WHAT YOU ARE ASKED TO DO:
Read through the data, and wherever a line holds the word "will", write that line out.

Top of DATA TO EXAMINE

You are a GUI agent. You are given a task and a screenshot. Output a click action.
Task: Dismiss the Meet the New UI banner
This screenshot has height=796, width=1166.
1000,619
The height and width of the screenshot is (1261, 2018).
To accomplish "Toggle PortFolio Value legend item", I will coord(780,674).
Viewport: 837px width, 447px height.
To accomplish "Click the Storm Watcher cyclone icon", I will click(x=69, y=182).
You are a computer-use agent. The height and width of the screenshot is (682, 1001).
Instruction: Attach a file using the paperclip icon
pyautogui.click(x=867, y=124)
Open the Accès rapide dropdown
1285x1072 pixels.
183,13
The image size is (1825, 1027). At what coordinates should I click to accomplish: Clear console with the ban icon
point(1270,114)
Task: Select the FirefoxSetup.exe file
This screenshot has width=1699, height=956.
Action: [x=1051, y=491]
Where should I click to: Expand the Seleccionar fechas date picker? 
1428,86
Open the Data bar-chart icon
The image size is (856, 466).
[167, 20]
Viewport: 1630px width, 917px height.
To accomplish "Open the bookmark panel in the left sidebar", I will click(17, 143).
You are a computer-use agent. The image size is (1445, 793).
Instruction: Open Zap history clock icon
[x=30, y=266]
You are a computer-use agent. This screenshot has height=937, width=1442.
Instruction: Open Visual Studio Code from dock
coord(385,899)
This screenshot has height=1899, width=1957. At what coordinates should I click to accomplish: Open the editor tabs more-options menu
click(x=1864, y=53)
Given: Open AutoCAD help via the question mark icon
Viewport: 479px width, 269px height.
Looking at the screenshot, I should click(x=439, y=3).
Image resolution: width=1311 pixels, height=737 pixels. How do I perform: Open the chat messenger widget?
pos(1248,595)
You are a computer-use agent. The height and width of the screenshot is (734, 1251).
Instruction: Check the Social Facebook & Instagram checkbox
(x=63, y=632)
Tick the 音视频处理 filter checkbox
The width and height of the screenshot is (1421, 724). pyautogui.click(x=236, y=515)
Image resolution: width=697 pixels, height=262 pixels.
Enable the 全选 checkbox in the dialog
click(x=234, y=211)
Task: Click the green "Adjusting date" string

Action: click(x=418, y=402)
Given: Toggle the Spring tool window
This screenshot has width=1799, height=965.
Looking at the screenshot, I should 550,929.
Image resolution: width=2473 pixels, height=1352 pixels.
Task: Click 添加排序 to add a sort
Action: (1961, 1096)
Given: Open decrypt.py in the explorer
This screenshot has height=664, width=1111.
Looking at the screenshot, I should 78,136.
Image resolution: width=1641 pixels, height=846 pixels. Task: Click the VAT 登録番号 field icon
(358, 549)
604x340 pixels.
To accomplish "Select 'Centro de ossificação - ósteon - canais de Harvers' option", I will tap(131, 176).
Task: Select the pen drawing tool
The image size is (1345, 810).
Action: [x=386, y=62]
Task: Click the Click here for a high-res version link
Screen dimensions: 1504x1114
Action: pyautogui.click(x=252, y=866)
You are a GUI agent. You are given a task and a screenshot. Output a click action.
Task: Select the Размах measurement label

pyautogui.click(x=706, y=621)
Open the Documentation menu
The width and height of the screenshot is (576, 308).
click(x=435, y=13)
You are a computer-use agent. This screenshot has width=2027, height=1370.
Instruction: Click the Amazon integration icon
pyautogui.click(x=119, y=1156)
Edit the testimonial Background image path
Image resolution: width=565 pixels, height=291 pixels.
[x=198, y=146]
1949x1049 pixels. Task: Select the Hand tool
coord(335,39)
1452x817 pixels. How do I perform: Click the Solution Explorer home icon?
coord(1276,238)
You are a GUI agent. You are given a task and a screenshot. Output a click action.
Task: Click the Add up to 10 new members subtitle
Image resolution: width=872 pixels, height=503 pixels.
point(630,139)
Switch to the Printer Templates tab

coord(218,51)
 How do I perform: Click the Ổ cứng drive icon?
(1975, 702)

Bottom of DATA TO EXAMINE

ANSWER SECTION:
To accomplish "Toggle PortFolio Value legend item", I will coord(780,674).
To accomplish "Click the Storm Watcher cyclone icon", I will click(x=69, y=182).
To accomplish "Open the bookmark panel in the left sidebar", I will click(17, 143).
To accomplish "Select 'Centro de ossificação - ósteon - canais de Harvers' option", I will tap(131, 176).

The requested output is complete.